Dans cette maison, nous avons eu autrefois un débat qui a beaucoup passionné sur la Convention européenne des droits de l’homme. Lorsque le Gouvernement a été autorisé à ratifier ce texte, il a formulé un certain nombre de réserves, dont la plus connue concerne le recours individuel, sans informer préalablement les assemblées de son intention, ce qui n’était pas très correct.

Si Mme Boumediene-Thiery nous proposait de préciser que le Gouvernement doit informer le Parlement de son intention éventuelle de formuler des réserves ou des déclarations explicatives, cela m’irait très bien. Mais j’avoue que je suis tout de même un peu gêné d’entrer dans un domaine qui n’est pas le nôtre, et de cette manière-là, car il s'agit d’un changement complet d’attribution et de répartition des compétences entre l’exécutif et le Parlement.
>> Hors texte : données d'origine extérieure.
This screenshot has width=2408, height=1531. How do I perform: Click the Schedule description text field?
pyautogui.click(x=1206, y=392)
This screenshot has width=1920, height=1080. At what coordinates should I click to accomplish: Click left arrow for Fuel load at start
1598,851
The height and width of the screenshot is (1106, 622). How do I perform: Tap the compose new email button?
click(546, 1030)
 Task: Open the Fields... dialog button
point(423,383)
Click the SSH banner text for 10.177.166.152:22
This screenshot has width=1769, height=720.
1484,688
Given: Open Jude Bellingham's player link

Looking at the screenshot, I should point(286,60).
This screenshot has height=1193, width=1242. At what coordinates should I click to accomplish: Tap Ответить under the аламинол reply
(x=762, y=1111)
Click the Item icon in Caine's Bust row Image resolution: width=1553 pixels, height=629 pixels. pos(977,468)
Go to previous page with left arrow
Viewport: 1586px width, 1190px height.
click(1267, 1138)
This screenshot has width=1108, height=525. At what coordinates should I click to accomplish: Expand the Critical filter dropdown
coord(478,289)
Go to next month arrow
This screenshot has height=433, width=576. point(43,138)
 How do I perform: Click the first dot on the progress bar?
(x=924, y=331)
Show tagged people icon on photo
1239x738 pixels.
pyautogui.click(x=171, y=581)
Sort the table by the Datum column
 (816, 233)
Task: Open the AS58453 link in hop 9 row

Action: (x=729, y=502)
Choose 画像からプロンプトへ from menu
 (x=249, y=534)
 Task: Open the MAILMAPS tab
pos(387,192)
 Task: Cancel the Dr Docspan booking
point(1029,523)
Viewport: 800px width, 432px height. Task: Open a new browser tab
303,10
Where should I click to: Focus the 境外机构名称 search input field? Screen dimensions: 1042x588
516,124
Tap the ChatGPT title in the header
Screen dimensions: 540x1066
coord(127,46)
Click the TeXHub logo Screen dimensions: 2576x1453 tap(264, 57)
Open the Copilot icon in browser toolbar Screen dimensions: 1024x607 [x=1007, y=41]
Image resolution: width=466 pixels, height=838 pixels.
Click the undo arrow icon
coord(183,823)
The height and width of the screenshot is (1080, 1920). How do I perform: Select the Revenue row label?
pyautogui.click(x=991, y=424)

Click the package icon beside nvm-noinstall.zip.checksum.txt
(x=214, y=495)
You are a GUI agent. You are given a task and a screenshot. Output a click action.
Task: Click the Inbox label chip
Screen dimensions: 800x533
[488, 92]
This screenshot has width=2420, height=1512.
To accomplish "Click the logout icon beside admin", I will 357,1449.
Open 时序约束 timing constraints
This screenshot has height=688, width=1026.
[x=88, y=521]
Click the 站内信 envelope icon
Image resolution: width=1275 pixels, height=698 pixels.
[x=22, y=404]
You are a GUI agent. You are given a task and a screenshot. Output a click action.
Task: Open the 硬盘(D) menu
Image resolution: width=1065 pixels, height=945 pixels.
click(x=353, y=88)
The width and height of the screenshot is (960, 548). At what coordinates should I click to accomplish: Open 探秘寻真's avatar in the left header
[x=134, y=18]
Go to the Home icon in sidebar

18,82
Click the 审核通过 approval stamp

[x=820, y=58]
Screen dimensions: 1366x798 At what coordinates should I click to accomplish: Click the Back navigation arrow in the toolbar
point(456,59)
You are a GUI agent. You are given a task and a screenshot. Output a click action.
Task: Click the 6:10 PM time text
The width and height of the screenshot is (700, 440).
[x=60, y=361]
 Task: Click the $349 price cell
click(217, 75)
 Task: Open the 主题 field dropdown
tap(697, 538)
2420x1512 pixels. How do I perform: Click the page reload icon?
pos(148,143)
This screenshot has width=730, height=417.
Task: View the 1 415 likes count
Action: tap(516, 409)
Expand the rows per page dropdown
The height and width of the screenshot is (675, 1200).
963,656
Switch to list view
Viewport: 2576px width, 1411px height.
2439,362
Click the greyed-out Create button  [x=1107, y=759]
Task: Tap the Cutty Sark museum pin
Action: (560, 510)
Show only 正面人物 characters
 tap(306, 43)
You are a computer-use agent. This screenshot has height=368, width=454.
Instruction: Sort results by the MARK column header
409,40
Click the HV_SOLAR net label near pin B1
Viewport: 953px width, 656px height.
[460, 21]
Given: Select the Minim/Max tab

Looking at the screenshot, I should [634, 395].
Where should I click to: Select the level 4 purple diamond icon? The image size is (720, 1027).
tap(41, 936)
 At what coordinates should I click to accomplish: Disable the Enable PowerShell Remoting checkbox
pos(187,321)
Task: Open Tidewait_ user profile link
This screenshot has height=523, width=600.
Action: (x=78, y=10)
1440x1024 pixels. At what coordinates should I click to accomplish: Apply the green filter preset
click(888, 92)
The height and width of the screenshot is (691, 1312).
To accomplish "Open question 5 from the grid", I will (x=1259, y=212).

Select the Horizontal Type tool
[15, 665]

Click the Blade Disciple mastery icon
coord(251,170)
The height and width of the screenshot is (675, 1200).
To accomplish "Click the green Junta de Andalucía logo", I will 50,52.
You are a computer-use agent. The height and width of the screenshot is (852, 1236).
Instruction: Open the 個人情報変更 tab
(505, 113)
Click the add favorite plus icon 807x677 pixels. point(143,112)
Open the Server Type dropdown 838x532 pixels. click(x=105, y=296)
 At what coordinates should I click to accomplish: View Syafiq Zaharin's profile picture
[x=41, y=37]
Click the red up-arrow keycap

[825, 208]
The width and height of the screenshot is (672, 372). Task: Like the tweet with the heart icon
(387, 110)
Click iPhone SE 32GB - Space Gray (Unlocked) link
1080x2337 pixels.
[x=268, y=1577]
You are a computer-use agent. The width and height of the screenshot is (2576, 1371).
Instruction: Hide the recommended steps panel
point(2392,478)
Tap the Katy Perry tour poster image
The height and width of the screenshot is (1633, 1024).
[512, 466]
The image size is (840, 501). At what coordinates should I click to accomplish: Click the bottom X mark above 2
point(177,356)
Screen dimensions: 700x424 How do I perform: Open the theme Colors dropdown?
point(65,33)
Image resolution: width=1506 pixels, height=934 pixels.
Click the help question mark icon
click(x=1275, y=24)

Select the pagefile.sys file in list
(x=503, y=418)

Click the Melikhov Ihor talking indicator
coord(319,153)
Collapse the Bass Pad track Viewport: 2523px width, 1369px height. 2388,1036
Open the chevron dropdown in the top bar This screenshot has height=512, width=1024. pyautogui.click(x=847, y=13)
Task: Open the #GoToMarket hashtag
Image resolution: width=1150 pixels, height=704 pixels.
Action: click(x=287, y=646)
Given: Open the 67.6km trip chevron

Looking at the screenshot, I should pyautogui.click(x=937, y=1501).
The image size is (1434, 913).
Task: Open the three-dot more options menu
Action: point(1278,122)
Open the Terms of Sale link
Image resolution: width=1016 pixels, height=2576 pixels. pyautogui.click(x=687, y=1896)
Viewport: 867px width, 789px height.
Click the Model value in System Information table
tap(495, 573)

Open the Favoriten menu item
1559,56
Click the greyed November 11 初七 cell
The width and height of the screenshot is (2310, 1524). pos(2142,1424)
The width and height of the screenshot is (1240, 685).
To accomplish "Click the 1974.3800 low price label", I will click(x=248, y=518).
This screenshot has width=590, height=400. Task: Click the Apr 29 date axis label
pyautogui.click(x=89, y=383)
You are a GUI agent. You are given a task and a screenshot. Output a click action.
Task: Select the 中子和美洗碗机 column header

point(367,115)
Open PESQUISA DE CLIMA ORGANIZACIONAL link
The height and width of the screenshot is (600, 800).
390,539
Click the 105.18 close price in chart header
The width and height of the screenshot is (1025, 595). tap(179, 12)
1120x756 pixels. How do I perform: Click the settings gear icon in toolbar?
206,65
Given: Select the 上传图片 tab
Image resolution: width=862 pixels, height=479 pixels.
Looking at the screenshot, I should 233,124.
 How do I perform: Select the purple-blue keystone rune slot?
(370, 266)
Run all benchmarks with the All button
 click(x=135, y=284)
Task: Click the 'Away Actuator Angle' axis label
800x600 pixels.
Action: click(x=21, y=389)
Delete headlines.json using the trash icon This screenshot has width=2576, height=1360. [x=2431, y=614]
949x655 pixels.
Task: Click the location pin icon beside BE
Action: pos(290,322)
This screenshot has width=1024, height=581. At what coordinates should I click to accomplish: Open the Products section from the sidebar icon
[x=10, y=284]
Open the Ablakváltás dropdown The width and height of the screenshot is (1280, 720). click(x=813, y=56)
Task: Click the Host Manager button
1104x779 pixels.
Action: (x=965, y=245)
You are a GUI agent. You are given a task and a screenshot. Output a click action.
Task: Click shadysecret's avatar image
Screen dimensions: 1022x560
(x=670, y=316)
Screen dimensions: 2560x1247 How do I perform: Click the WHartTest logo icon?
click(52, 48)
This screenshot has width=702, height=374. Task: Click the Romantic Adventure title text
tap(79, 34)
J'ajoute qu’aujourd'hui on informe généralement le Parlement, et cela, je le rappelle, depuis qu’Alain Poher, alors Président de la République par intérim, a décidé de lever la réserve de la France sur le droit de recours individuel.

Les réserves envisagées sont connues depuis cette date. Je rappelle à nos amis socialistes qu’à l’époque notre ancien collègue André Chandernagor avait fait à l’Assemblée nationale des déclarations très complètes et convaincantes sur ce sujet parce qu’il trouvait, comme Mme Alima Boumediene-Thiery aujourd'hui, qu’il n’était pas correct de cacher les réserves envisagées.

Tel qu’il est rédigé, cet amendement n’est pas acceptable parce qu’il conduirait, de mon point de vue, à remettre en cause l’équilibre indispensable qui prévaut sur ce sujet entre l’exécutif et le législatif.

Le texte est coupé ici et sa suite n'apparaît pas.